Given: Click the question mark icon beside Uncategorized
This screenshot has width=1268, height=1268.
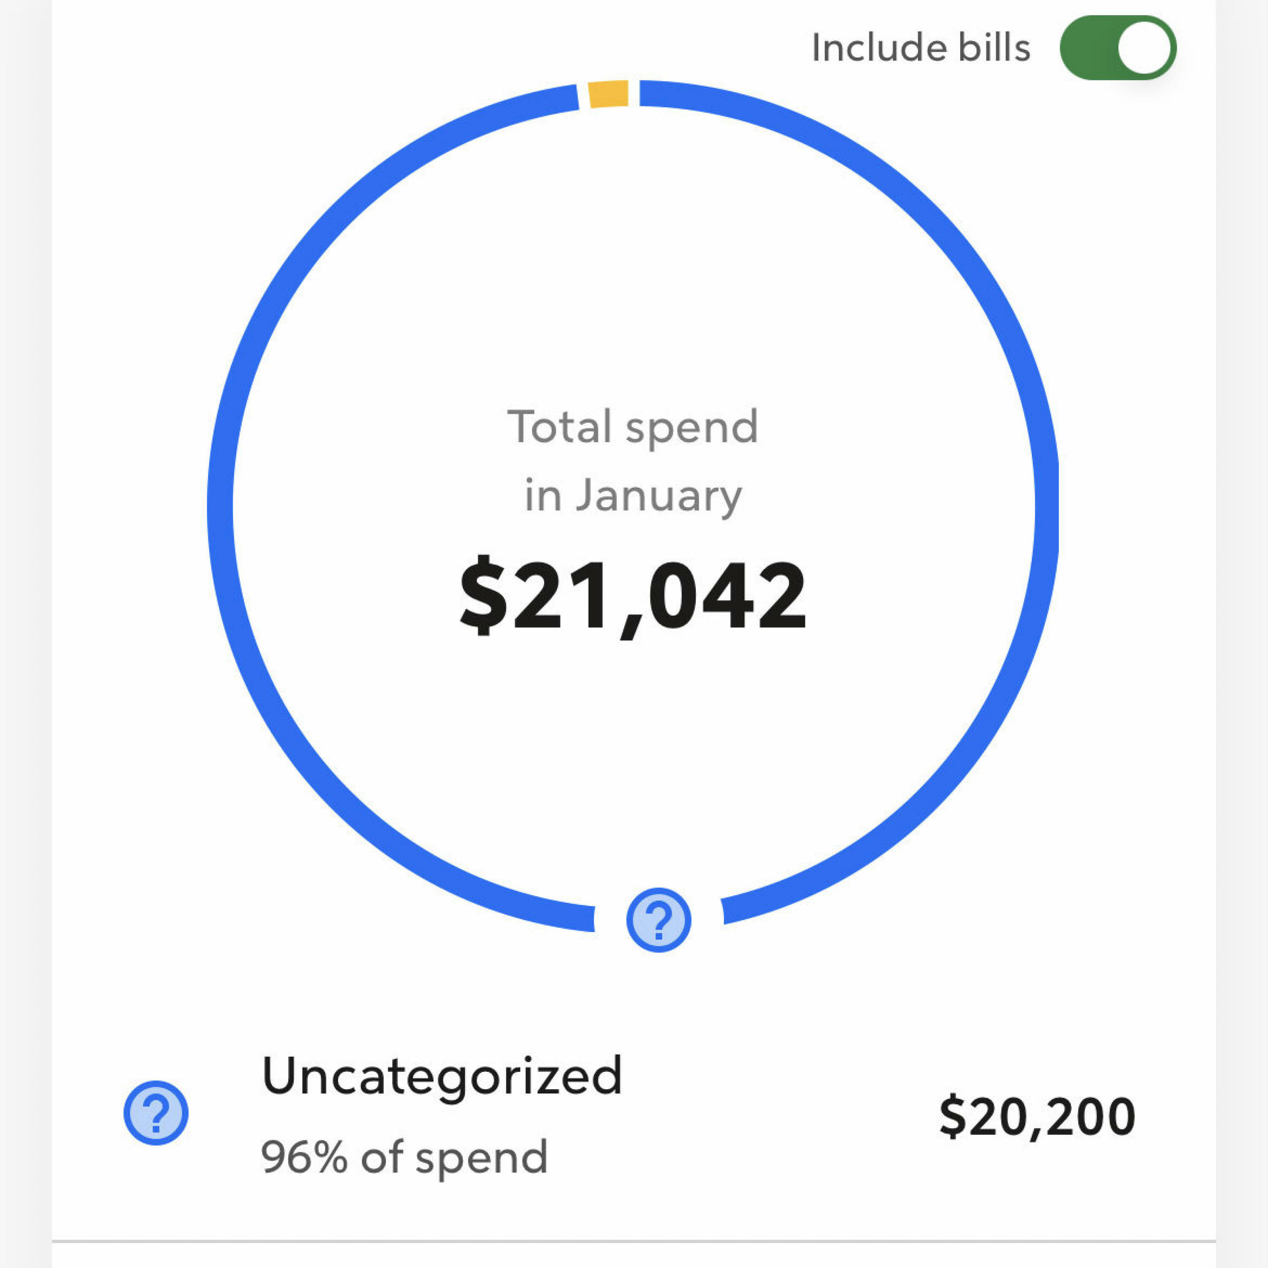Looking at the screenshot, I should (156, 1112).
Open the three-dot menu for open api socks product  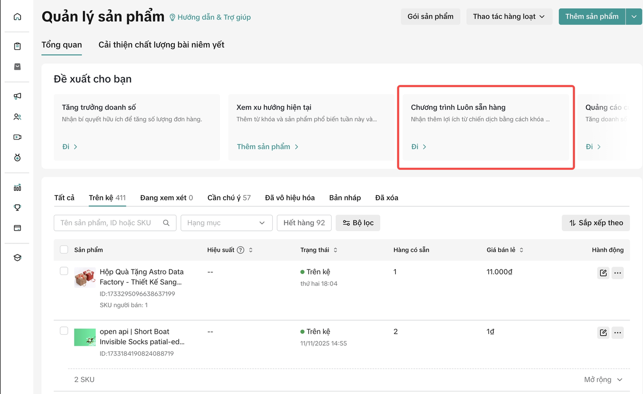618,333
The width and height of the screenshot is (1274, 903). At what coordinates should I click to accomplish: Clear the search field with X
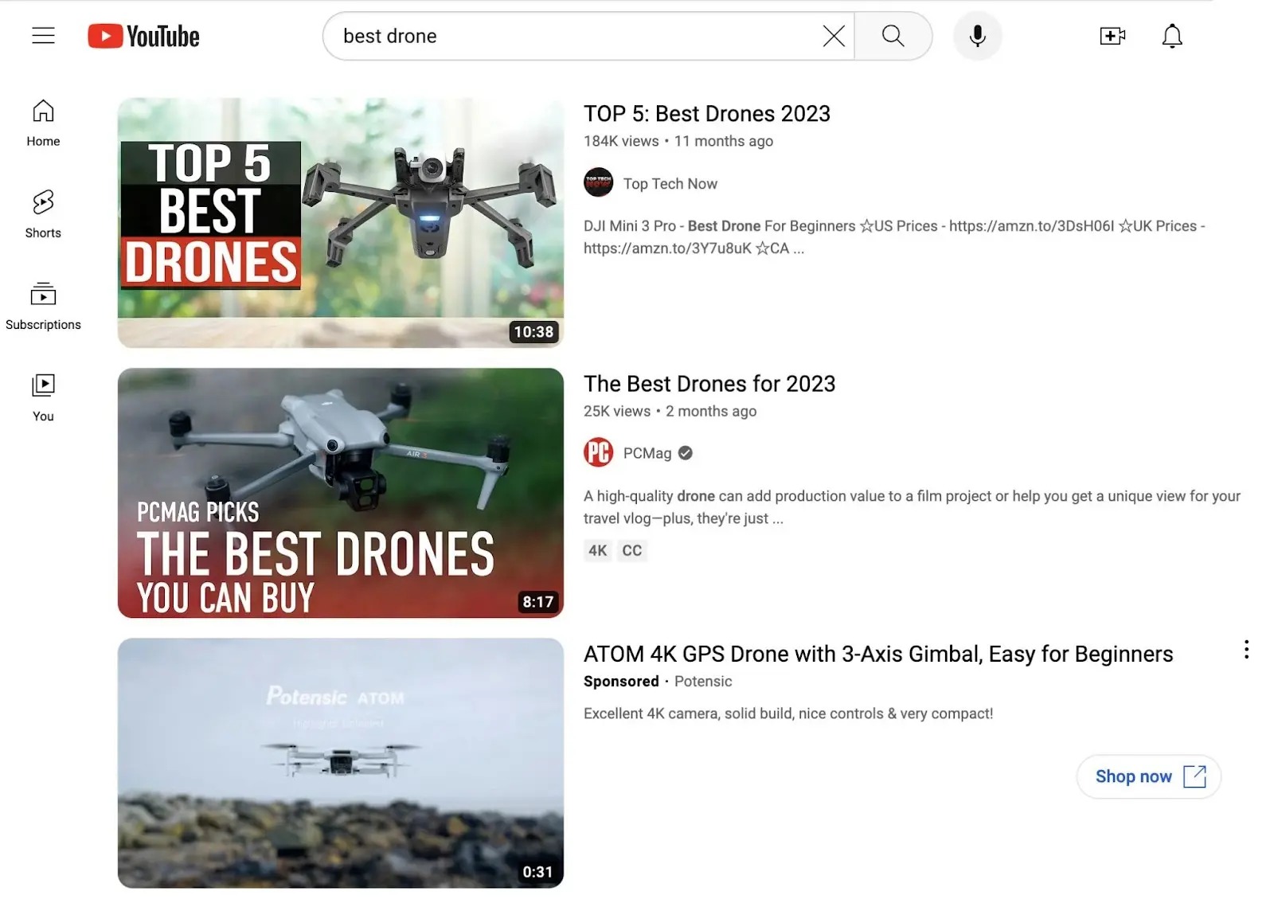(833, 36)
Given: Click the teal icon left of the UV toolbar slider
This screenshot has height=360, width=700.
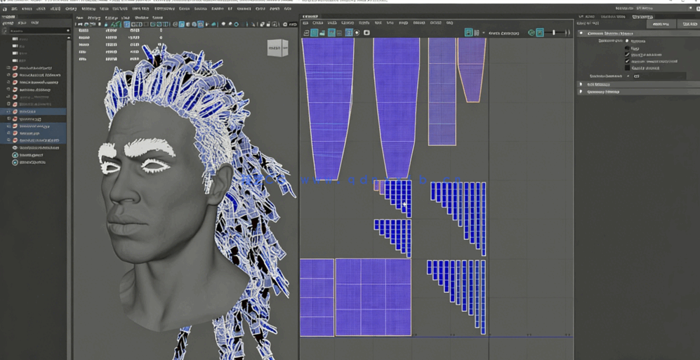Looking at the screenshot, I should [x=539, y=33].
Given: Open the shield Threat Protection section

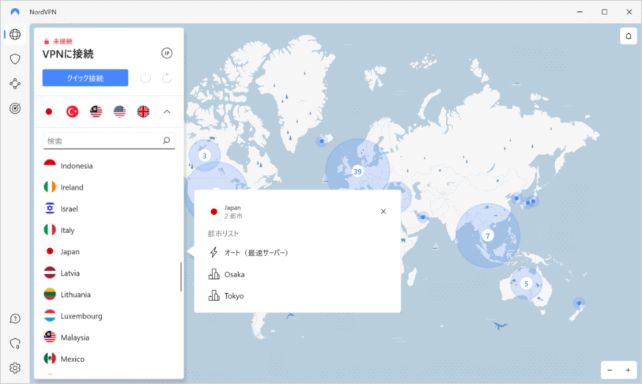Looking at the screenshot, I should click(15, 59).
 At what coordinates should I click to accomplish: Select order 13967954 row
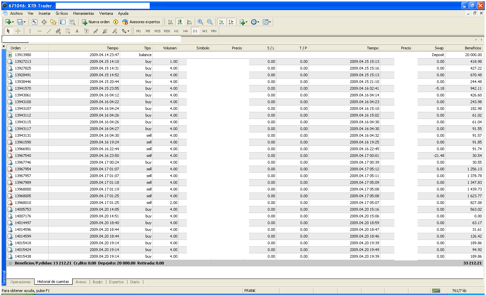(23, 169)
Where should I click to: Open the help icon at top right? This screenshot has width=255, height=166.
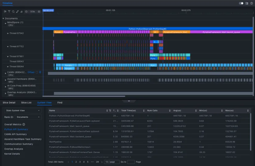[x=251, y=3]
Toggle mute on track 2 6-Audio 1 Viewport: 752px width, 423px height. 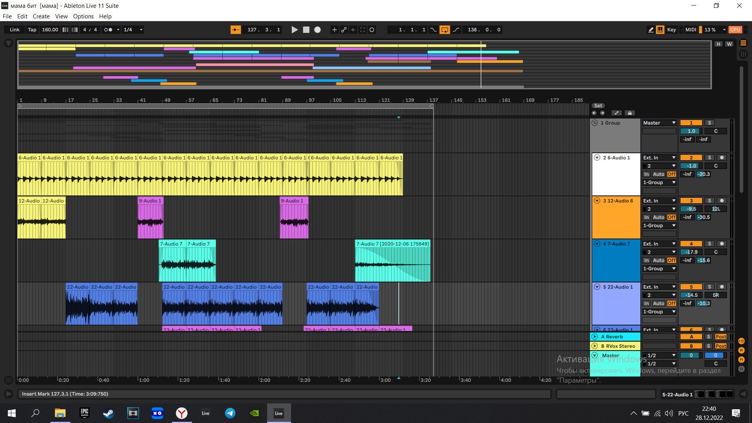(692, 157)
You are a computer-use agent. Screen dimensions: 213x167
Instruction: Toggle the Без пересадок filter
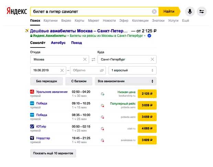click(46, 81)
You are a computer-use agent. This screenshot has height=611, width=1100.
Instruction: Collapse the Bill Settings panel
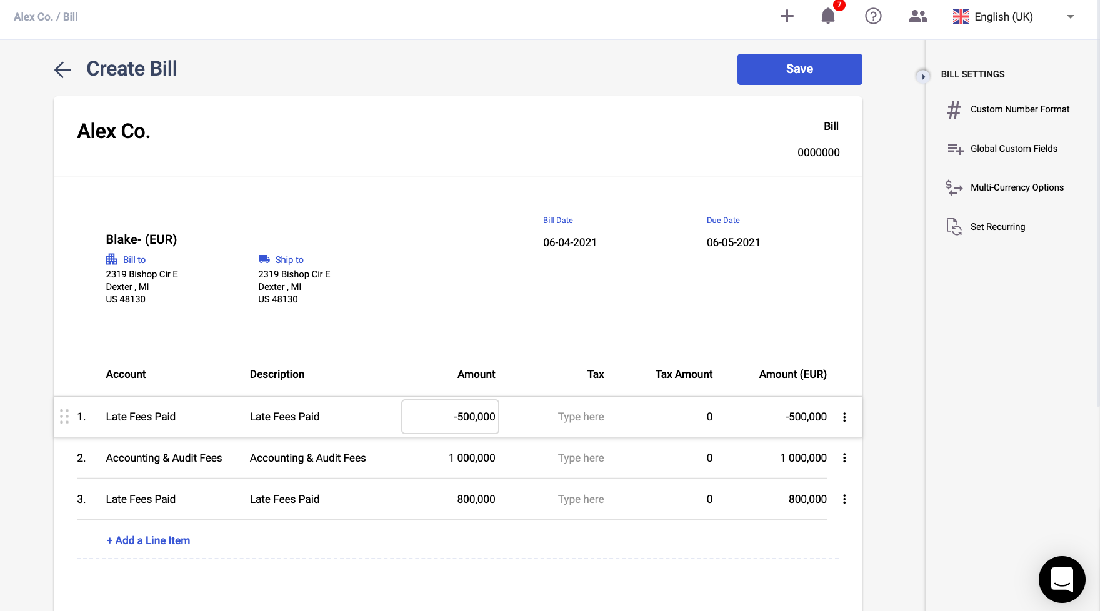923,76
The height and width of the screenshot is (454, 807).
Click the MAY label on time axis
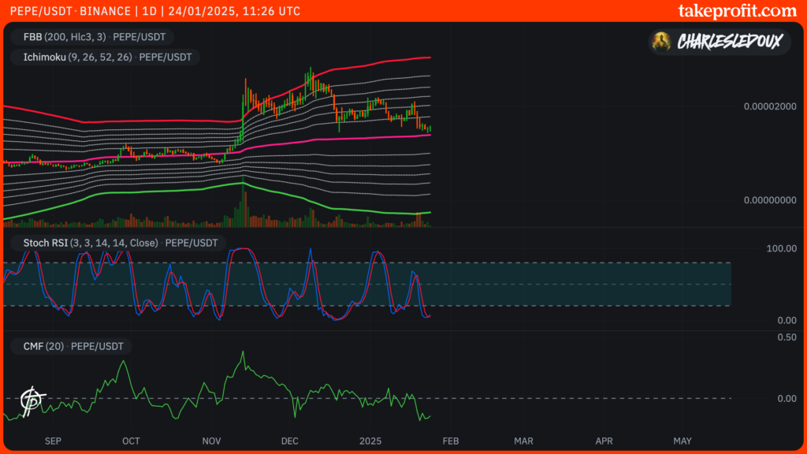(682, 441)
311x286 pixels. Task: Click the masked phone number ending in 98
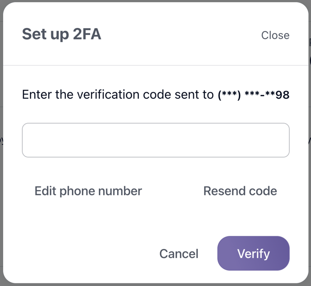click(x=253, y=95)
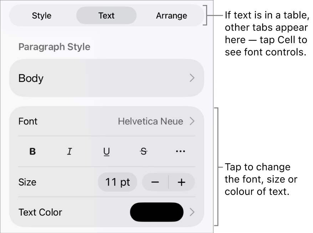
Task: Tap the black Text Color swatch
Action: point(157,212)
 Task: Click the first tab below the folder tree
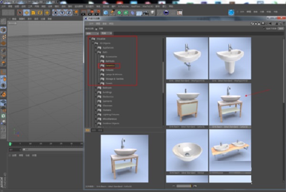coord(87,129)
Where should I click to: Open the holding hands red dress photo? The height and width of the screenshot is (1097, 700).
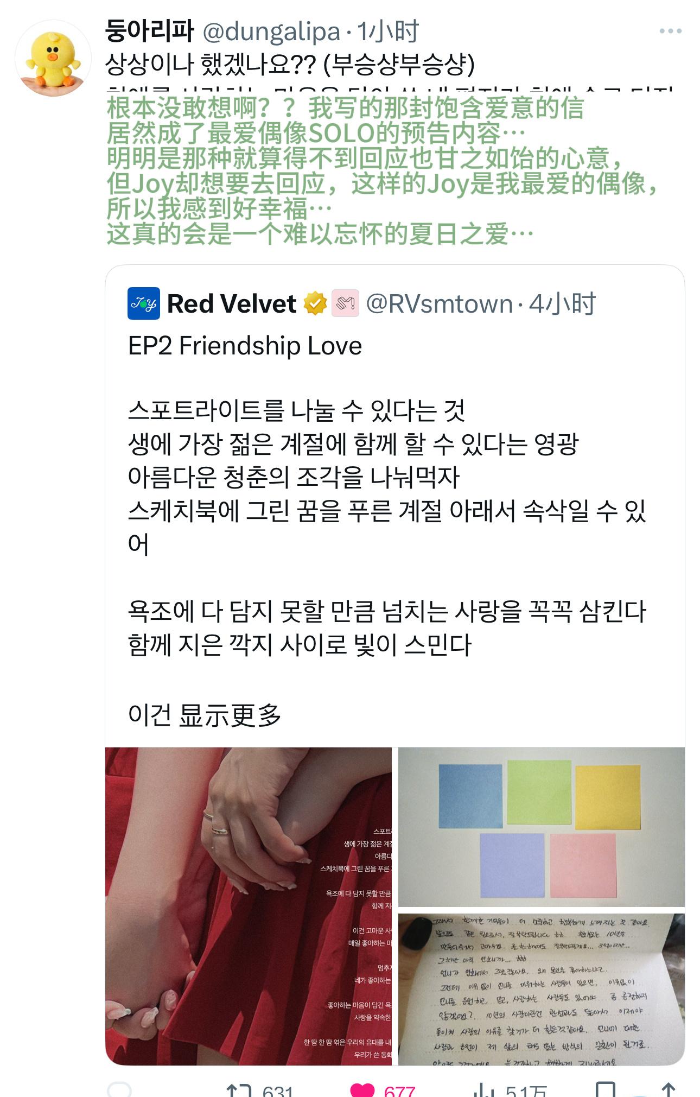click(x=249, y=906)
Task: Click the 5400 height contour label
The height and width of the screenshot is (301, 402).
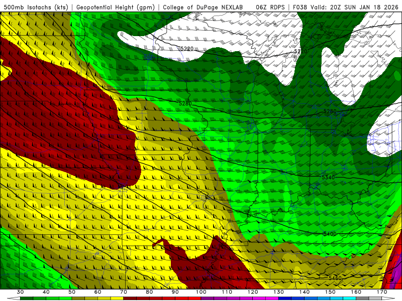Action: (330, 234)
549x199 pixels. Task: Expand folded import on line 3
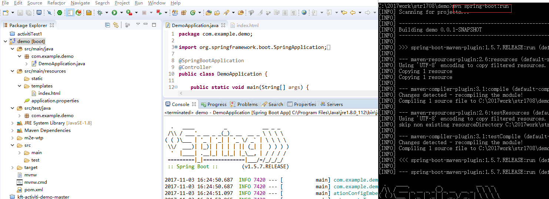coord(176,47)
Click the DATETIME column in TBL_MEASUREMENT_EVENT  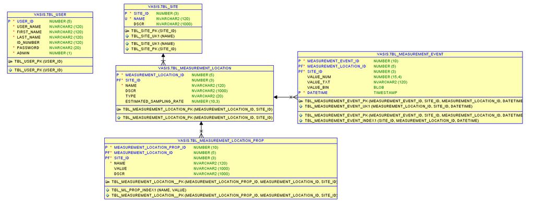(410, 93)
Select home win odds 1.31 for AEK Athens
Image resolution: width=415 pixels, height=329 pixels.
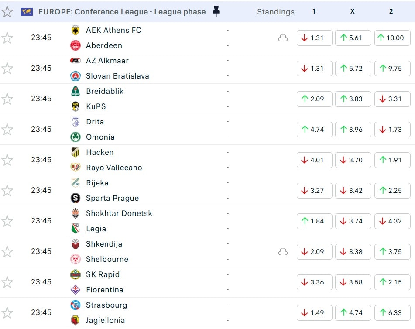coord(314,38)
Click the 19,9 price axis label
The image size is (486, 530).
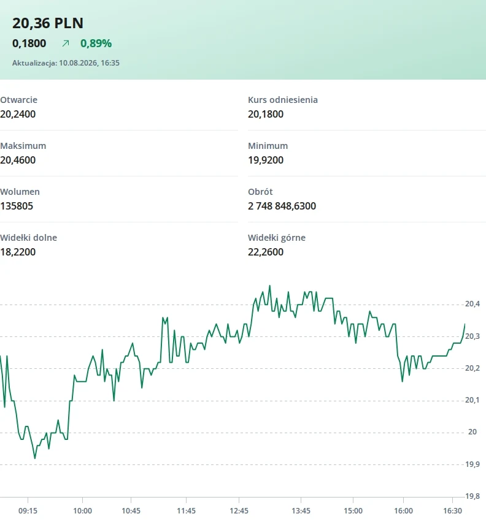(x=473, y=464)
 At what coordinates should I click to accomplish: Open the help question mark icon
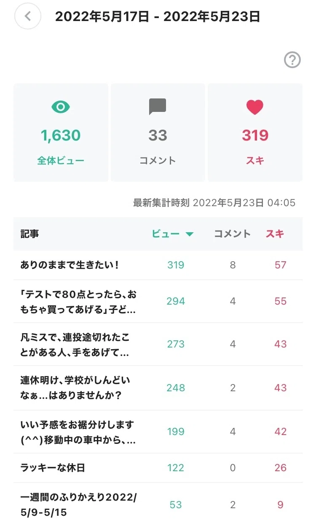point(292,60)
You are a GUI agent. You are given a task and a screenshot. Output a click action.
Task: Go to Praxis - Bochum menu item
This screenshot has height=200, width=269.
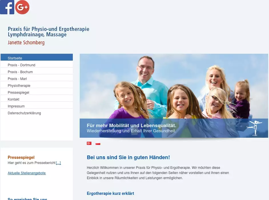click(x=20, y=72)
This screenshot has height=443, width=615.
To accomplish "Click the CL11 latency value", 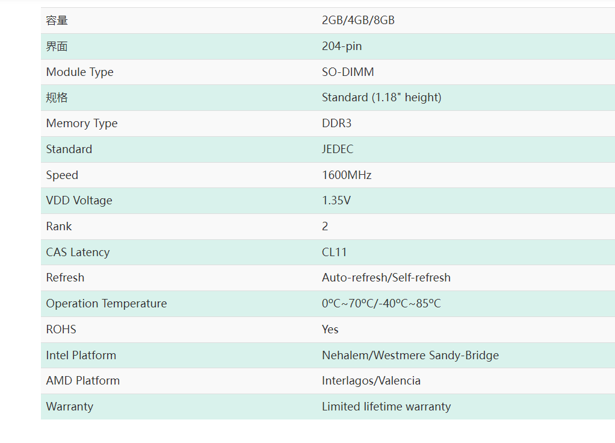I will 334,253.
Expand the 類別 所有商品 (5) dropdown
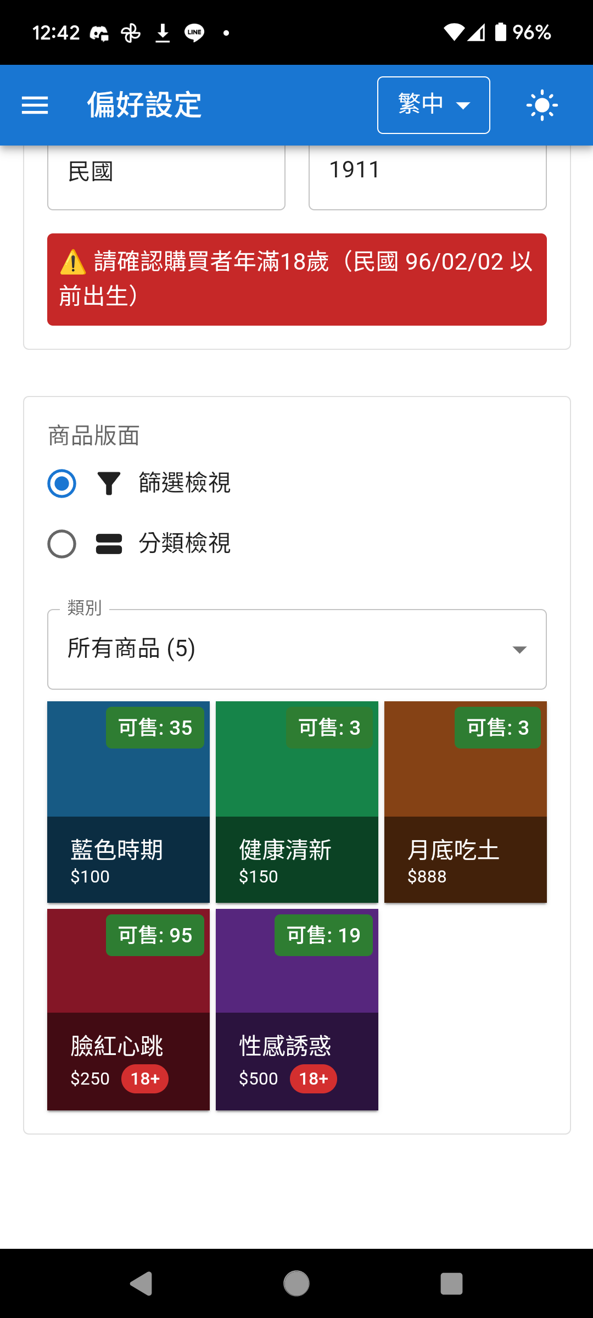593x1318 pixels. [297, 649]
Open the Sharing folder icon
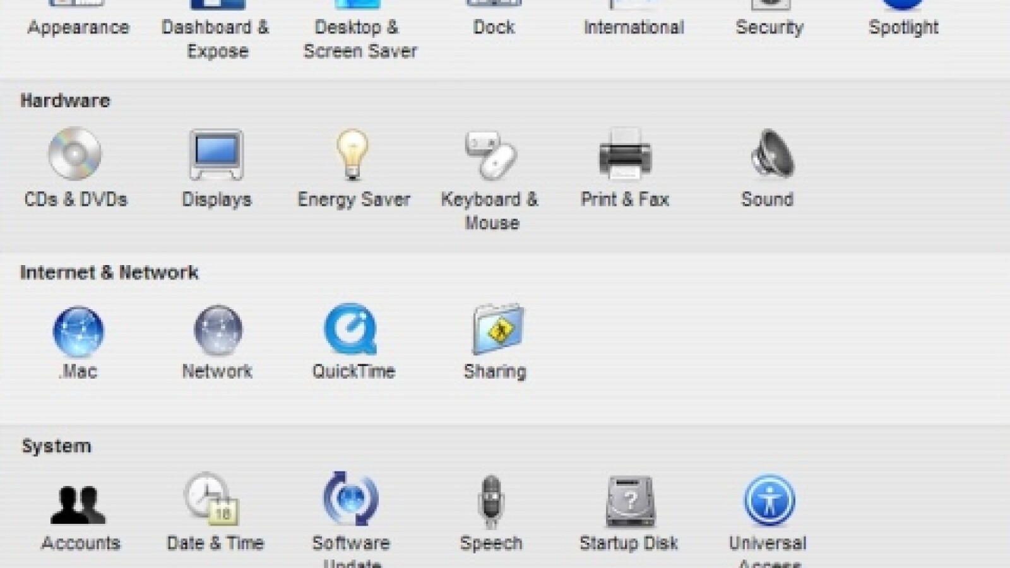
____
Take from the material above every line that includes the word "agent".

You are a computer-use agent. Screen dimensions: 213x167
You are a computer-use agent. This screenshot has height=611, width=1100.
You are a GUI agent. You are given a task and a screenshot. Output a click action.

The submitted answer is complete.